[[ Text section, beginning ]]

Light-sensing cells under stress
The retina, a thin layer at the back of the eye, is packed with photoreceptor cells that convert light into electrical signals for the brain. These cells work hard and constantly burn energy, which makes them especially vulnerable to by-products of normal metabolism that can damage DNA. In children with NMNAT1-related disease, and in the mouse model used here, a common mutation lowers the level of a key cell fuel, NAD+, inside the nucleus. Earlier work showed that this energy shortfall goes hand in hand with signs of DNA stress in photoreceptors, but the exact type of damage and how it leads to cell death had not been clearly mapped out.

[[ Text section, end ]]
[[ Data shown, beginning ]]

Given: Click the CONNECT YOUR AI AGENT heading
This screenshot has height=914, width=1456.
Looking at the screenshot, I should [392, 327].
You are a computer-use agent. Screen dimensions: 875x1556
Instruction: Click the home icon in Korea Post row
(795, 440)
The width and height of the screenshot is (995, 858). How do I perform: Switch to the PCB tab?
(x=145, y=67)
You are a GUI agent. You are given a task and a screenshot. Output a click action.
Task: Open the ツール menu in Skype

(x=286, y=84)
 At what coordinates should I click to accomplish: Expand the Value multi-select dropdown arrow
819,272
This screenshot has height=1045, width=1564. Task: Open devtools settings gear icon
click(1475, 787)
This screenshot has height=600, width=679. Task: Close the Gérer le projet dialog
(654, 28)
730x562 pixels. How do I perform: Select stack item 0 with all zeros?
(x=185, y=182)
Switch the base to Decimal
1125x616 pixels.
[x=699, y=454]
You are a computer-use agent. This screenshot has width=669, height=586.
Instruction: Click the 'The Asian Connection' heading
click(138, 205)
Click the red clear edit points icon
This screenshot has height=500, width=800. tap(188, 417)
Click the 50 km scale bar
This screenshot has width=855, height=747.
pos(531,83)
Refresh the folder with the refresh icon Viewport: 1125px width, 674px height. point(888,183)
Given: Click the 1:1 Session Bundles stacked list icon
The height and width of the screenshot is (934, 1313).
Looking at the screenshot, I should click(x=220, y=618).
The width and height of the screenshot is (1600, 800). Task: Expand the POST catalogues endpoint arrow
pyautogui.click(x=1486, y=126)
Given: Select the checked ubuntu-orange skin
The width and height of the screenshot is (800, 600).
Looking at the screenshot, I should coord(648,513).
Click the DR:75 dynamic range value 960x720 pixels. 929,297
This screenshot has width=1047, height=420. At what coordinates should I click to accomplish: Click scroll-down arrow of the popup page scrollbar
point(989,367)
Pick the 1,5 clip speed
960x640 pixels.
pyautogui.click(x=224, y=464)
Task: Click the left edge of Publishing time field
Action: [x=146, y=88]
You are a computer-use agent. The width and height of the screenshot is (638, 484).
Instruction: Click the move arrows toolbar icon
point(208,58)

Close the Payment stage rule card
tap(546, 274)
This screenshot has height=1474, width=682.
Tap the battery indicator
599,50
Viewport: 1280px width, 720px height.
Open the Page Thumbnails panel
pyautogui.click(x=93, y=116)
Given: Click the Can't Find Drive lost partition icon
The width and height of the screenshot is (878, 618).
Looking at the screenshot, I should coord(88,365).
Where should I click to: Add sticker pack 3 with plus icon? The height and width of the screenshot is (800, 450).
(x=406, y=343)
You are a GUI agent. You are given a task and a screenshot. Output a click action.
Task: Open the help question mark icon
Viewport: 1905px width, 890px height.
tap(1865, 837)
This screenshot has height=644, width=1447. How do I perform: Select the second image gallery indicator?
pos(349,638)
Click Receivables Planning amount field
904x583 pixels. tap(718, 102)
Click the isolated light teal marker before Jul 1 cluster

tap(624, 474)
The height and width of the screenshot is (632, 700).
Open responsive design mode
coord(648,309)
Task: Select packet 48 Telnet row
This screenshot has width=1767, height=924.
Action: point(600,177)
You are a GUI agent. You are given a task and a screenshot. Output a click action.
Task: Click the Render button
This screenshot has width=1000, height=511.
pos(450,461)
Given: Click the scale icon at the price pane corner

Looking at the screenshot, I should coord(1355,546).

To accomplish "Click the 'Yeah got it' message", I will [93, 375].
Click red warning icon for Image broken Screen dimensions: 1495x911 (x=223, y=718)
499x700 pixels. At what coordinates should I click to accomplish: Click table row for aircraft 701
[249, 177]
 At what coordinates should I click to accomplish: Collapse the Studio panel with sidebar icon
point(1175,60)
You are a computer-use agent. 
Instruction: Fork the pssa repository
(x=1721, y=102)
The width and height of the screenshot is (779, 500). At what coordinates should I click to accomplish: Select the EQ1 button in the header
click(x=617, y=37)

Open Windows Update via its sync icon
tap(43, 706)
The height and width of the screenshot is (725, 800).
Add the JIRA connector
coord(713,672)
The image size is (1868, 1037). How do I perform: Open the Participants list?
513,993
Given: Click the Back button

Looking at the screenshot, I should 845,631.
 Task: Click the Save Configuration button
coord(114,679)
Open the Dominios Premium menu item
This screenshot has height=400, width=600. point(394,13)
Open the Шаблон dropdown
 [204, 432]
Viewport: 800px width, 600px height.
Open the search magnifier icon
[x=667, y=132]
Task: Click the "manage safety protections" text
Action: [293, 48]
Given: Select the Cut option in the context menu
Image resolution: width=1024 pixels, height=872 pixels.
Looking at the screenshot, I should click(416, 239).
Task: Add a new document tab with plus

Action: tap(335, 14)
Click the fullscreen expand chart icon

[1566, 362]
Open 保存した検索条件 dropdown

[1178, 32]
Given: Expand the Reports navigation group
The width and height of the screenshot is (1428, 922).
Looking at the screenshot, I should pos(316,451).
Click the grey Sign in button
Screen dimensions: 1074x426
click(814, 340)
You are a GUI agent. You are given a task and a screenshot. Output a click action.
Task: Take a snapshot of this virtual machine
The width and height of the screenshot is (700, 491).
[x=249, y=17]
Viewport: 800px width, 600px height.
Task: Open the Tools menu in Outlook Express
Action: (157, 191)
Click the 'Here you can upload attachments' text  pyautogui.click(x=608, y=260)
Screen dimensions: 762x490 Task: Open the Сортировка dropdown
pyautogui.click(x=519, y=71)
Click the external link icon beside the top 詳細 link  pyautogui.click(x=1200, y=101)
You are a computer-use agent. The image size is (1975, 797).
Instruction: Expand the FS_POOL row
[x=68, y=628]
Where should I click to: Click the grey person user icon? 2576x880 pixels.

[[ Data shown, end ]]

_Task set_.
- a) Please output the passage on light-sensing cells word for word, starting at "Light-sensing cells under" and ending at "clearly mapped out.".
- b) List every body structure, cell type, and cell part named in the passage on light-sensing cells.
This listing has nothing to do with the work here.

_Responses for each task_.
- a)
Light-sensing cells under stress
The retina, a thin layer at the back of the eye, is packed with photoreceptor cells that convert light into electrical signals for the brain. These cells work hard and constantly burn energy, which makes them especially vulnerable to by-products of normal metabolism that can damage DNA. In children with NMNAT1-related disease, and in the mouse model used here, a common mutation lowers the level of a key cell fuel, NAD+, inside the nucleus. Earlier work showed that this energy shortfall goes hand in hand with signs of DNA stress in photoreceptors, but the exact type of damage and how it leads to cell death had not been clearly mapped out.

- b)
- retina
- eye
- photoreceptor cells
- brain
- nucleus